Arriviamo a “Moby Dick”, aperta dal bel riff di Page e Jones e con i fantasiosi fill di chitarra; tuttavia il pezzo è famoso per il lungo assolo di batteria di John Bonham, emblematico della sua tecnica ma spesso saltato a pie’ pari dagli ascoltatori, come quasi sempre per gli assoli di batteria. Il riff è pesantemente debitore a “Watch Your Step” di Bobby Parker, artista conosciuto e stimato da Jimmy Page, ed è infatti in tutto e per tutto un riff blues a livello strutturale.
Il disco si chiude con “Bring it on Home”, altro standard blues di Willie Dixon, artista particolarmente caro alla band. La prima parte è solo per chitarra, voce filtrata e armonica suonata dallo stesso Plant. Quando entrano gli altri strumenti il brano si trasforma completamente, una cavalcata elettrica di hard blues dove Page ha di nuovo occasione di sfoggiare la sua tecnica con pochi eguali. Non è certo il blues più riuscito dei Led Zeppelin ma chiude in modo efficace questo capolavoro del rock.
Ancora un cenno sulla copertina, curata da David Juniper, ex compagno di studi di Page, che ricevette l’impegnativa direttiva di “tirare fuori qualcosa di interessante”.
Il giovane se la cavò basandosi su una fotografia della “Divisione Jagdstaffel 11 della Luftstreitkräfte” risalente alla Prima Guerra Mondiale: era la famosa squadriglia volante capitanata dal “Barone Rosso”. Colorata la foto, Juniper aggiunse le facce dei quattro membri della band.

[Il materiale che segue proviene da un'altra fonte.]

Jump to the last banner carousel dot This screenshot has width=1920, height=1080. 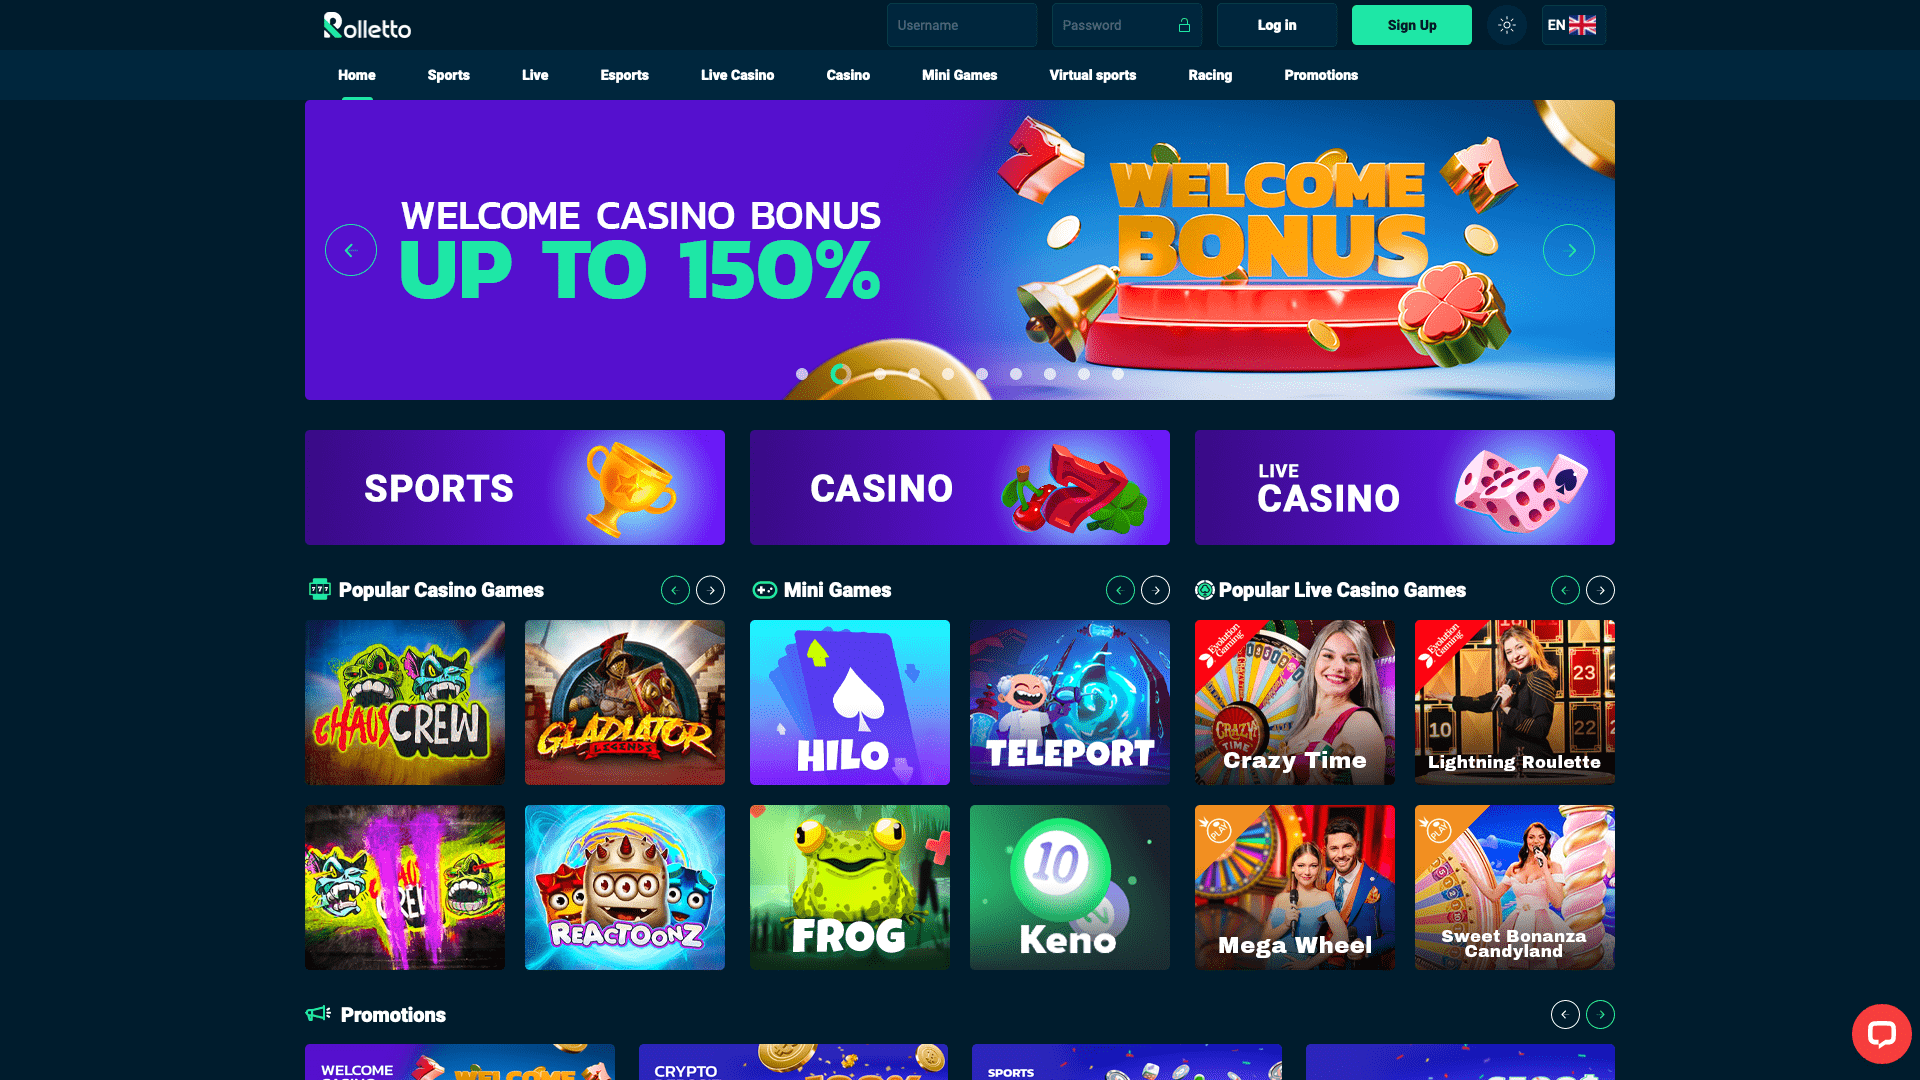[1118, 374]
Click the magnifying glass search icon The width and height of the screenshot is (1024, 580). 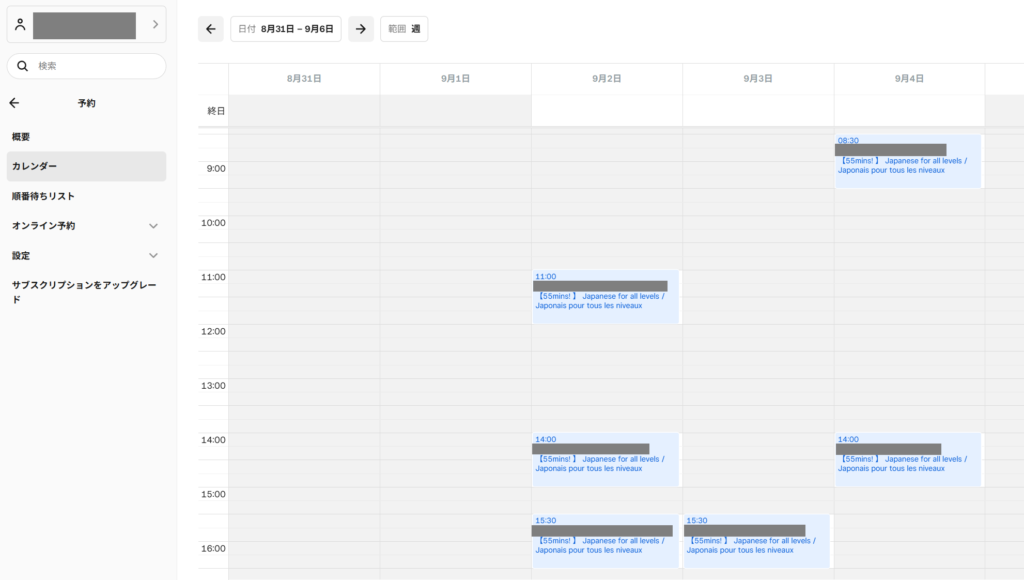tap(22, 66)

“Led Zeppelin II” è un disco di importanza capitale per la storia del rock, e dell’hard rock in particolare. Le consuete faide tra fan del gruppo lo pongono in contrapposizione col primo lavoro, quello più caro ai fautori del blues, al terzo – più oscuro e viscerale – e al quarto album, quel “IV” che contiene “Stairway to Heaven”.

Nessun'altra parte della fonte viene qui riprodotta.